Farce became tragedy when a call by a staff member of the Asylum Seeker Resource Centre to Salim’s spouse revealed, prior to any notification from Australian officials, that her husband had committed suicide. The worker in question, a certain Kon Karapanagiotidis, was, by his own admission “lost for words”.
During Question Time, Home Affairs Minister Peter Dutton exercised his long-held approach of rebuking the heart sleeve wearers. “I’m not going to take a morals lecture from the Greens when it comes to border protection policy.” His own department, also adopting another standard line to questions on Salim’s death, deemed it “a matter for the PNG government.”
What is in place in Australia’s singularly styled gulag is a measure of calculated degradation, a brutal hierarchy of violence manufactured to defeat the spirit and aspiration of the UN Refugee Convention. Few countries of the nominal democratic world have been so avidly dedicated to this cause, citing counterfeit humanitarian considerations even as the noose – quite literally – is being tightened.
Adding to the heavy-handed attempts by those in Canberra to deter refugees and asylum seekers from contemplating a journey to Australia, resources and services are being trimmed back. Nait Jit Lam, the UNHCR’s Deputy Regional Representative in Canberra, offered the following observation on May 22: “With the passage of too many years and the withdrawal or reduction of essential services, the already critical situation for refugees most in need continues to deteriorate.”

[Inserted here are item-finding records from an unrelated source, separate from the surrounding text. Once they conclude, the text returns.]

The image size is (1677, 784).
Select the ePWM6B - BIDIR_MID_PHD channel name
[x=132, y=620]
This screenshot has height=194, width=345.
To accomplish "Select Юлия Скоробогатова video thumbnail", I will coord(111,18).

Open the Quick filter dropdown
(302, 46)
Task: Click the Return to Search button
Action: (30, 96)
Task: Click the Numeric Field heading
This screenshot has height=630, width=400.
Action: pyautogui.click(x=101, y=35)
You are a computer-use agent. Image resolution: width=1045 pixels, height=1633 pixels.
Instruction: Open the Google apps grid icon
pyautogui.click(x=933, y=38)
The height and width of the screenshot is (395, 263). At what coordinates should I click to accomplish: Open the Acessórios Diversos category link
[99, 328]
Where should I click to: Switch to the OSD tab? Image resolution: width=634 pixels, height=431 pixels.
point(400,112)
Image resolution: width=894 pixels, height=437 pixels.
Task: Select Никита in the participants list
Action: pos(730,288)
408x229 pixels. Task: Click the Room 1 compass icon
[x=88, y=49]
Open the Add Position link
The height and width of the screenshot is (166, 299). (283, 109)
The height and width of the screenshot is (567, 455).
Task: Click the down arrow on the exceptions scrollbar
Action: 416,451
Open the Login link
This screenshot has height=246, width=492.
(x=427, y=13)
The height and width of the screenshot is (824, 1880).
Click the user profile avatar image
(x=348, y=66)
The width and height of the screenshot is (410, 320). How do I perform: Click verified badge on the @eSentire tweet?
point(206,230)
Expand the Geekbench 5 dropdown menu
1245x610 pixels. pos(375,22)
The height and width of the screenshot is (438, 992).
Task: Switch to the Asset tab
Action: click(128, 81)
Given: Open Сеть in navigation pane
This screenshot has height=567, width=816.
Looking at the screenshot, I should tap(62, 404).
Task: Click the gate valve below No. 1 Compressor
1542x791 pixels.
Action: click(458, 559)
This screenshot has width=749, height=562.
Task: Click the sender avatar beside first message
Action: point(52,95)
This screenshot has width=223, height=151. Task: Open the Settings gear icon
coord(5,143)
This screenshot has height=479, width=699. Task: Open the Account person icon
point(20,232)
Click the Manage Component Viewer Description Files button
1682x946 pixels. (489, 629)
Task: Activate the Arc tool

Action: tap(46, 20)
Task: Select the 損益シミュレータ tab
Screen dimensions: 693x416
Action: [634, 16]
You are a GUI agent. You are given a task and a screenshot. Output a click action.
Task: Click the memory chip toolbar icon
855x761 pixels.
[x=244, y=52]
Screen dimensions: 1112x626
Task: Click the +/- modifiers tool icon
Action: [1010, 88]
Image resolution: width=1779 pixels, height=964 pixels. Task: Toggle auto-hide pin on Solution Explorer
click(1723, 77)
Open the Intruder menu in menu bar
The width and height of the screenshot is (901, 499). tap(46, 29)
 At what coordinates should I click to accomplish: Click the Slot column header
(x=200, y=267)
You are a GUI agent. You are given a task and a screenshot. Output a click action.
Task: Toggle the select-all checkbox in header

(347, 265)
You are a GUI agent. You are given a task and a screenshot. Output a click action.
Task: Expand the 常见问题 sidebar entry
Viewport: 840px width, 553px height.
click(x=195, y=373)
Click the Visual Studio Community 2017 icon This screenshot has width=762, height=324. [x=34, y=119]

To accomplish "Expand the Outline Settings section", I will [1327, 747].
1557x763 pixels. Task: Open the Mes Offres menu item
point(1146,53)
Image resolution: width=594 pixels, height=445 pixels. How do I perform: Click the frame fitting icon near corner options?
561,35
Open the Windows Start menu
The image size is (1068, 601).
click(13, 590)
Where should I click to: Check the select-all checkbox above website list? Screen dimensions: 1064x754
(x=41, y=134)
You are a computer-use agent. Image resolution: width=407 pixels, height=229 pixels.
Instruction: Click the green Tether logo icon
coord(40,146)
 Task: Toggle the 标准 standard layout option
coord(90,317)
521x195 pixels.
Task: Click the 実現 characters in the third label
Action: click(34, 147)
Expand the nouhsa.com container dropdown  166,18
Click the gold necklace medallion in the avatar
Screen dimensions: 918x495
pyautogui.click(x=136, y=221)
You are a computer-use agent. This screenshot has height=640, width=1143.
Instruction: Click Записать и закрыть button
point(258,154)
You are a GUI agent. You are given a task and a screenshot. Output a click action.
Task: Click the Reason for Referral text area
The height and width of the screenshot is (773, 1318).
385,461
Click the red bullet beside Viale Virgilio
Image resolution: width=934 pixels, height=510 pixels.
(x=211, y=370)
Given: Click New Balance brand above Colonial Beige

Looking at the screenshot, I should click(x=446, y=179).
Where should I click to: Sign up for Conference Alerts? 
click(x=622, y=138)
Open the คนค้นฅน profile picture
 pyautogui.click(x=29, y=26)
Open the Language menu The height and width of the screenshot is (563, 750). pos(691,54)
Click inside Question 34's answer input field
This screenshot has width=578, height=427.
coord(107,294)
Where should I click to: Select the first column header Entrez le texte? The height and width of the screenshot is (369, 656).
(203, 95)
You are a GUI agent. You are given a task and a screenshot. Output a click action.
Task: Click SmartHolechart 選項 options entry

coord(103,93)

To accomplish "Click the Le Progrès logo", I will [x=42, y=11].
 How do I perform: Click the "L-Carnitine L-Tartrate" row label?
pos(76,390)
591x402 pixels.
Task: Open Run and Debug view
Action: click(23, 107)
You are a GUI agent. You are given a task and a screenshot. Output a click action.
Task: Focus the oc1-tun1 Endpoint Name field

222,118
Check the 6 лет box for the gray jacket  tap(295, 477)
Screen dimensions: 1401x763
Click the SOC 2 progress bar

Medical care in acute situations is being refused, notably when it requires treatment that would only be possible on the Australian mainland. The oldest Afghan Hazara held on Nauru, one Ali is said to have advanced lung cancer. He is being housed at the Australian-built RPC1 camp, a woefully inadequate, threadbare facility which is bearing witness to his last days. Doctors have had the ear of the Australian Border Force, but the establishment remains stony towards calls for help. The Department of Home Affairs has preferred to remind Ali that he best shove off his mortal coil back in Afghanistan.
The growing list of deaths, the burgeoning number of psychological wrecks, the casualty list in what can only be deemed a planned campaign against refugees and asylum seekers, is such that even the extreme centre, the Australian consensus approving such treatment, might be changing.
The Victorian State Labor conference, by way of example, will consider an urgency motion calling on the party, on winning federal office, “to close offshore detention centres, transit centres and other camps on Manus and Nauru within the first 90 days, and to bring all the children, women and men who are refugees or seeking asylum remaining there to Australia.”
As ever, such moves stem from the left wing of the party, those condemned as bleeding hearts or soggily wet with teary sentiment. But in federal parliament, refugee advocates could get some hope at the remarks made by Labor MP Ged Kearney, fresh from her by-election victory in the Melbourne seat of Batman.
Still untainted by the wearing grime of the Labor Party apparatus, she could still state in her first speech to the federal parliament that Australia’s refugee policy was not only vicious but corrosive. “We are a rich country. We can afford to take more refugees. I doubt, however, we can afford the ongoing cost to our national psyche of subjecting men, women, children to years of indefinite detention in camps.”
Psyches captive to the police mentality that afflicts Dutton and government front benchers happily tolerate such ongoing costs. As would many of those on the opposite of the aisle. For such political creatures, deterring refugees who arrive outside that planned controlled framework stated by the Labor government of the early 1990s is not merely a job but a duty.